Working Conditions in China: Supply and Demand

The NYTimes has a lengthy and self-congratulatory article on improved working conditions in Chinese factories which it suggests are due to negative publicity from earlier NYTimes articles. Indeed, as soon as the NYTimes starts to investigate, we are presented with this boardroom set piece:

“The world is watching!” [Foxconn Chairman] Mr. Gou yelled, according to multiple people. “We are going to fix this, right here!”

The Times articles, part of a larger series, are well written and informative and no doubt they have prodded some changes at certain companies. China, however, is a very big place and the real story of better working conditions is a story of supply and demand.

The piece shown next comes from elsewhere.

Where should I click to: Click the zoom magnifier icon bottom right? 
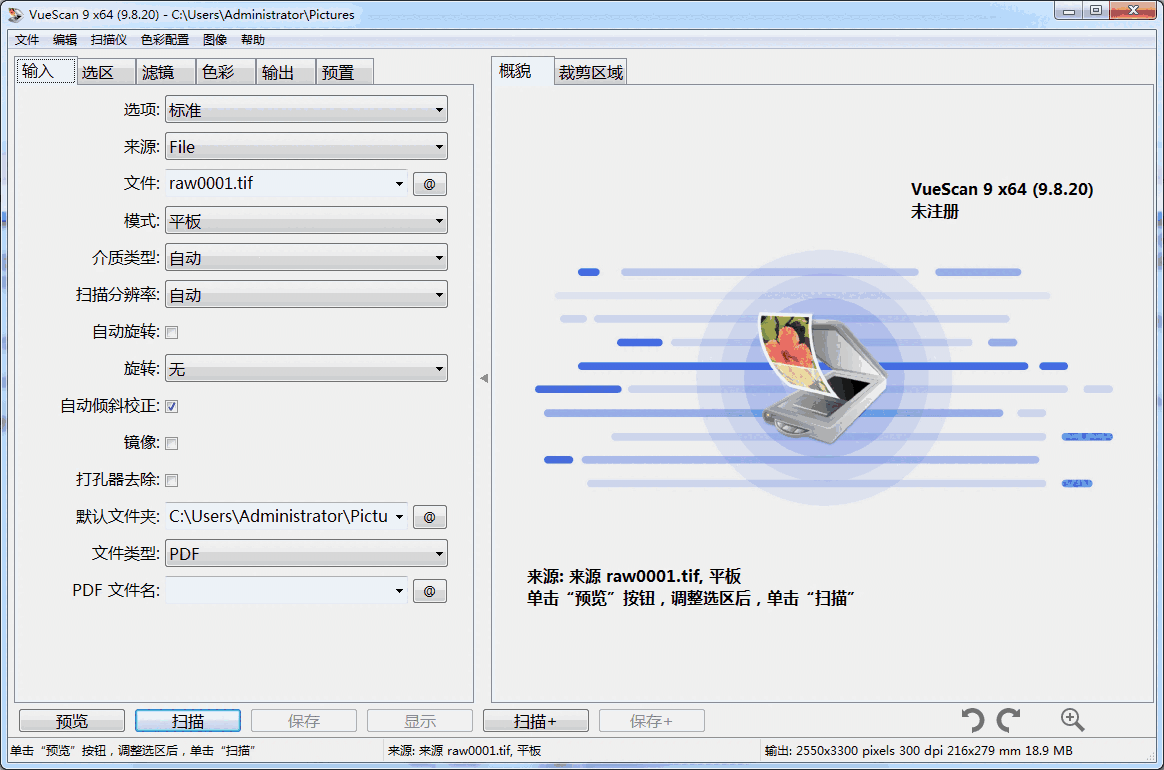pyautogui.click(x=1072, y=720)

Wages in Chinese factories have been low because wages in China’s agricultural interior were even lower and the great migration from the country to the city, one of the largest migrations in human history, meant that there was a ready supply of workers desperate for work and the more work the better. Even today many workers want longer hours:

In March, when Foxconn announced that workers’ hours would be reduced to China’s legal limits, employees began complaining. “Absolutely I’d like to do overtime to work more than 60 hours, but now there’s a ceiling on it,” said Ma Changqiao, a 23-year-old at Foxconn’s Chongqing factory.

As the great migration leveled off, however, wages began to rise. At first, workers wanted all of the increase in wages in money but as the more basic needs of workers and their families have been met the demand for better working conditions and more leisure has increased and this has made it profitable for firms to supply better working conditions.

Thus, the real story of better working conditions is not a spate of negative publicity, a mere blip in the face of much larger forces, but rising wages with a touch of Maslow’s hierarchy.

To its credit, the NYTimes article provides evidence for the larger story although you have to dig past the self-congratulatory material. The article notes, for example, that working conditions are also improving rapidly in little known companies not subject to NYTimes oversight:

The factory, in Chongqing, makes computers for Hewlett-Packard, a company with little of Apple’s glamour. It is operated by Quanta, a little-known Taiwanese manufacturer.

Inside the plant, amid thousands of workers in bright white uniforms, are occasional flashes of pink worn by people like Zhang Xuemei, a bubbly 19-year-old with glinting earrings whose sole job is to chat with co-workers.

For eight hours a day, Ms. Zhang collects complaints about the factory’s free meals and dorms. She listens to workers who are divorcing, homesick or arguing with managers. When she finds someone suffering, she refers them to the company’s full-time doctor or professional counselors.

Quanta’s 10-story dormitories feel like a college campus. There is a free movie theater, television rooms, a large martial arts gym, two spacious karaoke bars, a huge cafeteria and an aerobics hall playing a Chinese remix of “Gangnam Style.”

and here is the key

And the amenities are partly selfish: one of the biggest problems for Chinese factories is that workers are constantly leaving. Hewlett-Packard hopes that by improving living conditions, turnover and training costs will fall.

Addendum: Tim Worstall points out that “Manufacturing wages have been improving at 14% a year (yes, after inflation) since 2000. That’s a decade before anyone started to agitate about the working conditions at these factories. Or at least it’s a decade before anyone took any notice of such agitation.”